Periodic Reporting for period 4 - ProCovar (Exploring new applications of amino acid covariation analysis in modelling proteins and their complexes)
Berichtszeitraum: 2021-05-01 bis 2022-04-30
Covariation methods aim at predicting contacts in protein structures. Methods, such as our own PSICOV, work well but require many diverse, homologous proteins in order to achieve good results. We developed methods that significantly extended the range of cases in which good predictions can be made by using AI (deep learning) methods to learn patterns in smaller protein families. We found these models could significantly outperform traditional methods and our tool DeepMetaPSICOV (DMP) was ranked highly in the CASP13 experiment held in 2018. The software is freely available via GitHub.
Large-scale de novo structure modelling (DMPfold and DMPfold2)
The ultimate goal of predicting contacts is to predict protein structures from sequence. Building on our earlier work, we developed AI-based predictors of inter-residue distances, backbone angles and hydrogen bonds. Using these as constraints, we are able to accurately predict structures for a wide array of proteins including membrane proteins, and achieves excellent results. Predictions are also accompanied by accurate estimates of their likely correctness. Perhaps most crucially, the method is fast enough to be run on whole genomes, allowing us to expand the structural coverage of proteomes of importance to biological research. Again, the software is available via GitHub.
Protein design/Synthetic Biology
New developments in machine learning allow the generation of new examples of images, objects or other data, given large training sets of similar entities. Work done in ProCovar has shown that it is possible to use the same technology to modify existing protein sequences in order to introduce novel functionality or features, such as metal binding sites, into novel proteins This opens the door to a wide variety of protein design tasks, and work aimed at these designs in the laboratory is now underway. Initially, our models had not produced the desired covariation signals that we were looking for, we were able to deal with this eventually by combining machine learning language models and AlphaFold. To evaluate this, we managed to express 12 synthetic genes in the lab, and have found that 6 of these produce soluble product, which is a relatively high rate of success.

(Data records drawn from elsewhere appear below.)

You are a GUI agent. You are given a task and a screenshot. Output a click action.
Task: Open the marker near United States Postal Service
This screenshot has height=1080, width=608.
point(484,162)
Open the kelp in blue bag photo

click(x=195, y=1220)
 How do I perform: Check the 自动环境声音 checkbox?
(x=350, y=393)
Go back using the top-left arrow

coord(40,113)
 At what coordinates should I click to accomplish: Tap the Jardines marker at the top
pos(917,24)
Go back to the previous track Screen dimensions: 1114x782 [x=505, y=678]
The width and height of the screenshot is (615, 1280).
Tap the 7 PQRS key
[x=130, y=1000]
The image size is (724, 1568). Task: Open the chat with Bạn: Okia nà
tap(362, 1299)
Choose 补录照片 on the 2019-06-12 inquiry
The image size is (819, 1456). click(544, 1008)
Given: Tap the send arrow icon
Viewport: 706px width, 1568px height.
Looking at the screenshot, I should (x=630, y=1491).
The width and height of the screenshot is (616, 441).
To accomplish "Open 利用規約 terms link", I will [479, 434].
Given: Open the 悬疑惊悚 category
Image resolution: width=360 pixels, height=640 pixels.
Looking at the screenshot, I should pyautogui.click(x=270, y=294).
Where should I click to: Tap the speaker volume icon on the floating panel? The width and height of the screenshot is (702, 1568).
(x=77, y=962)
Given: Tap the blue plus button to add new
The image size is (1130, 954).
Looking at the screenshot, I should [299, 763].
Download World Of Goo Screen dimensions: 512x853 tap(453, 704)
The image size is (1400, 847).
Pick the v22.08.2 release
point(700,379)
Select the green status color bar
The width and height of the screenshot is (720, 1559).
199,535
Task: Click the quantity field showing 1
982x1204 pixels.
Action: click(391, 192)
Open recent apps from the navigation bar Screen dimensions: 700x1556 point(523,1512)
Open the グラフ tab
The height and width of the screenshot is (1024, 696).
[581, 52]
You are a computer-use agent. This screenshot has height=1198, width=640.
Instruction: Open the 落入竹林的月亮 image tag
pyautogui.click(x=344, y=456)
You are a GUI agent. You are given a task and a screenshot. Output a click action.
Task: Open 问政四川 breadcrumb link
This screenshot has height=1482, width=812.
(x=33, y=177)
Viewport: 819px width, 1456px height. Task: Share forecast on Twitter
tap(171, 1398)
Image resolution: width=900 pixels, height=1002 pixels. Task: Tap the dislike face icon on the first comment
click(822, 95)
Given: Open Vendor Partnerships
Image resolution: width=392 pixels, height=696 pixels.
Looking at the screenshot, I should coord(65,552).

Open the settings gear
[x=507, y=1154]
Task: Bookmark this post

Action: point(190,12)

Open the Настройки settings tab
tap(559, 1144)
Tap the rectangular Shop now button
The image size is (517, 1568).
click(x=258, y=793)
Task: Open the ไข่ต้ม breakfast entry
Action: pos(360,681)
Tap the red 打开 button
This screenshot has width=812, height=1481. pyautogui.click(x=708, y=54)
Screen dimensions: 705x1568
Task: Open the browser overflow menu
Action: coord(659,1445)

Work to further characterize these 6 proteins biophysically is currently underway, and we expect to publish these results soon.
Protein-protein interactions and modelling of protein multimers
Residue covariation signals have also been observed in protein interfaces. Ongoing work in the lab aims at predicting the presence/absence of protein-protein interactions, based on residue covariation data. Work is also underway to develop methods to predict structures of homomultimeric complexes of proteins, using extensions to our successful DMPfold approach. We applied a number of tools developed within the ProCovar grant to annotate a minimal bacterial genome and produced both single chain and multimeric structures for the complete proteome. This work allowed us to evaluate the state-of-the-art in protein modelling for all levels of protein structure, including quaternary structure. These results have been made publicly available via a BioRxiv preprint.
Protein disorder and interactions with nucleic acids
Many parts of eukaryotic proteomes are disordered, and disorder is known to be often associated with specific biological functions, such as DNA/RNA binding, transcriptional and translational regulation, and cell cycle regulation. Flexible regions of proteins often contain clusters of covarying residues which appear to be under selection to maintain the molecule's ability to undergo specific conformational changes. To address some of these questions we developed a completely differentiable model of protein folding using GPU hardware. This implements coarse-grained molecular dynamics in which the force parameters can be learned from data, including both ordered and disordered protein regions. This work has been published and related software made available via GitHub.
By combining language models of protein sequences and AlphaFold, we put together the first framework for designing arbitrary new protein structures using the recently released AlphaFold model. We have tried to express 12 synthetic proteins and have found 6 produce soluble product, which is a very high level of success in the de novo protein design field. Work is continuing to further characterise these sequences and to try to understand why the other half failed.